Entries supplied:
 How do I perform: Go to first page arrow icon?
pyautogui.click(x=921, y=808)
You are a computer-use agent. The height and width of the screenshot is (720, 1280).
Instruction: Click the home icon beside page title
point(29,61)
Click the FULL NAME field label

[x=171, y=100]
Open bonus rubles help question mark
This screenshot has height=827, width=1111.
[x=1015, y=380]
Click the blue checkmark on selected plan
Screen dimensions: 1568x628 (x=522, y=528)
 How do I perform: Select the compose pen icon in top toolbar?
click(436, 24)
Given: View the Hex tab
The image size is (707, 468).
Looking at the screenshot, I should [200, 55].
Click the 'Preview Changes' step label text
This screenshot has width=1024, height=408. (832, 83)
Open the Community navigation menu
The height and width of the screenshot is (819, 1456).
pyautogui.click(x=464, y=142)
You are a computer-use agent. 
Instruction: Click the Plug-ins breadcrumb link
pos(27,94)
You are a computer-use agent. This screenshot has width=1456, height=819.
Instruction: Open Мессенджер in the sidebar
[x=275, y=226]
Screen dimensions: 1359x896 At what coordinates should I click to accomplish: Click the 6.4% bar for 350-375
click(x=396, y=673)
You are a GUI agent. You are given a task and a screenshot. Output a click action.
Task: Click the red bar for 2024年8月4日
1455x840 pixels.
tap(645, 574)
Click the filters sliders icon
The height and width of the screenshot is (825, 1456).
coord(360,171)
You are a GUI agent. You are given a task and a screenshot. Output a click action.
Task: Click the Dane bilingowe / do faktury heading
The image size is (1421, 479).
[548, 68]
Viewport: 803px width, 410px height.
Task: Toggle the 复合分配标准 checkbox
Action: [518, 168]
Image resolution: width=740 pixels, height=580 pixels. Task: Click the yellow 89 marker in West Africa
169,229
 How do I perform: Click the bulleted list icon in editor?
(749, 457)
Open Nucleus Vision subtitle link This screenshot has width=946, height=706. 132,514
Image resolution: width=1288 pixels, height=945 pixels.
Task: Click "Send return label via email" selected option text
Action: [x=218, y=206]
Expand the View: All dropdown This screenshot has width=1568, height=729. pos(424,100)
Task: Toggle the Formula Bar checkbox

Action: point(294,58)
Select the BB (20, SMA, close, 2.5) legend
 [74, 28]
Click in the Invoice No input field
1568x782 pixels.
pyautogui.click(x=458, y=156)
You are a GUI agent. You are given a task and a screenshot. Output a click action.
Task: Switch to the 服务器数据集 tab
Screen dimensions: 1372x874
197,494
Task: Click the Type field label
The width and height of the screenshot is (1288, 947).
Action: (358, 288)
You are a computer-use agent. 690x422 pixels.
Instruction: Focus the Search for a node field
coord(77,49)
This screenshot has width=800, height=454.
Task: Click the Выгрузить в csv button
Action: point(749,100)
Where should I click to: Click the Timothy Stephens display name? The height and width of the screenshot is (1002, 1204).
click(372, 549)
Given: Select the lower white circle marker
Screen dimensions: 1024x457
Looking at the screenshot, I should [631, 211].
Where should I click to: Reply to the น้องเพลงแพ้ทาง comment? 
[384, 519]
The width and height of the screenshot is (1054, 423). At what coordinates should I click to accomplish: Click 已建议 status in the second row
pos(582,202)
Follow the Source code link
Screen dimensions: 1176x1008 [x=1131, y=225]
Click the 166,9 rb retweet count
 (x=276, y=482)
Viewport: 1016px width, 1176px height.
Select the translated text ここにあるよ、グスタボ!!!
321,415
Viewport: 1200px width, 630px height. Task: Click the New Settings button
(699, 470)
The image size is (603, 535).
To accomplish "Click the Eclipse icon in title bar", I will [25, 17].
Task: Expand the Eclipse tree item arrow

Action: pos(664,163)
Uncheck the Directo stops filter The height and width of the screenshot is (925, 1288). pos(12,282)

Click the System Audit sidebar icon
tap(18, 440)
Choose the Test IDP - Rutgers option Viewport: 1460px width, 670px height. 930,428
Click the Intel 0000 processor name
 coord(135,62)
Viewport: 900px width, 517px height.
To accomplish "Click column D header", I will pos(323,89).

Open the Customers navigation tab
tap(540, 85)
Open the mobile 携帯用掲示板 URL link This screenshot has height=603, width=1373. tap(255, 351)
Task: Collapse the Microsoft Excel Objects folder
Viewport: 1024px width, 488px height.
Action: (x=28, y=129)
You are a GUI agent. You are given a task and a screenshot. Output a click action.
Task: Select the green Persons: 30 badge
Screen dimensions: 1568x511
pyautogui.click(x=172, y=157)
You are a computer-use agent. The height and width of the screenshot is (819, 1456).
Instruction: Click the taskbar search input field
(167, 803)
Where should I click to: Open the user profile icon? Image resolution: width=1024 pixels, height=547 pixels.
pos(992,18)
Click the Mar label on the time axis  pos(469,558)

Description of the task: Count the lines of the records above that contain the string "Viewport", matching case exactly. Reply with the number only.

Exercise output: 6